**** Texto do exercício

Marcus Miller é, sem dúvida, um dos baixistas mais influentes das últimas décadas. Seu som, tempo, sensibilidade e groove espetacular fizeram de Miller uma estrela entre os músicos de todo o planeta. Seu som é inconfundível: com apenas duas notas você já sabe quem é. Depois de vários anos tocando e produzindo ao lado de Miles Davis, Miller teve uma carreira solo inigualável como baixista, produtor e compositor, não apenas de álbuns, mas também para filmes.

Como se fosse pouco, a Fender o homenageou com seu Marcus Miller Signature Jazz Bass. Com seu groove fora de série e seu som inconfundível, Marcus é um dos baixistas mais imitados da atualidade. Eu tive a honra de entrevistar este lendário músico antes de uma apresentação com sua banda em Denver e, com um sorriso, ele compartilhou sua inteligência e eloquência conosco. Aproveite.

Você é mais conhecido como baixista proeminente, mas tem créditos de peso como produtor. Como você começou na produção?

Tudo aconteceu quando comecei a compor músicas para artistas que me chamavam para tocar baixo em seus projetos. Então eu também comecei a arranjar as músicas que compus. O que aconteceu foi que quando eles gravaram essas músicas, não ficaram satisfeitos com o resultado, e me pediram para estar presente durante todo o processo para orientá-los, já que eram minhas músicas. Foi assim que comecei a produzir.

A produção atrai mais do que tocar baixo? 

Eu gosto muito das duas coisas. Se eu tivesse que escolher um, seria tocar baixo. Mas tudo o que tem a ver com música me estimula. Para produzir você tem que saber como lidar com as pessoas, como inspirá-las, como guiá-las, como fazê-las sentir-se relaxadas, etc.

Você não sente muita pressão quando tem que produzir e tocar ao mesmo tempo?

Não. Produzir é muito semelhante a ser o líder no ensaio de uma banda. Você se certifica de que tudo soa bem, que todos estão fazendo sua parte corretamente. É sempre bom ter um bom engenheiro que possa lhe dizer imediatamente se o que você acabou de gravar vale a pena ou se é melhor gravar outra tomada de uma vez.

********

Tarefa 1
No texto sobre Marcus Miller, ao lado de qual músico ele passou vários anos tocando e produzindo antes da carreira solo?
Os registros não têm nenhuma relação com o texto sobre Marcus Miller.

**** Material a processar

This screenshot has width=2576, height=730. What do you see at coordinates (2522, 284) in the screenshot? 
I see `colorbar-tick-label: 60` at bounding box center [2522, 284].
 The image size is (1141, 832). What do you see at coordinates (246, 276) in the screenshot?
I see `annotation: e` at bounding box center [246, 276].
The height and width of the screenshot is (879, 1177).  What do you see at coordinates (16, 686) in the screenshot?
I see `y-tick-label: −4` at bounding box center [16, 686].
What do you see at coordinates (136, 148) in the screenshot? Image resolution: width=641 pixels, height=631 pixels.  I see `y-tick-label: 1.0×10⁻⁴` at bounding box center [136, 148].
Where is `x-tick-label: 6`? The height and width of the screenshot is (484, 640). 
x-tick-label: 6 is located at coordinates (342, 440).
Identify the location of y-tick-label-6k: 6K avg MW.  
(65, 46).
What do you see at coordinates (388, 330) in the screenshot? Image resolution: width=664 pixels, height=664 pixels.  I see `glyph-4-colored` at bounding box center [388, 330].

********

Tarefa 2
Converta em CSV de duas colunas, "tarefa" e "valor", os registros começando na linha que contém "Identify the location" e terminando no fim dos registros. Use uma linha para cada registro, com cada campo entre aspas e as quebras de linha trocadas por espaços.

Resposta da tarefa 1
Ao lado de Miles Davis.

Resposta da tarefa 2
tarefa,valor
"Identify the location of y-tick-label-6k: 6K avg MW.","(65, 46)."
"What do you see at coordinates (388, 330) in the screenshot? Image resolution: width=664 pixels, height=664 pixels.","I see `glyph-4-colored` at bounding box center [388, 330]."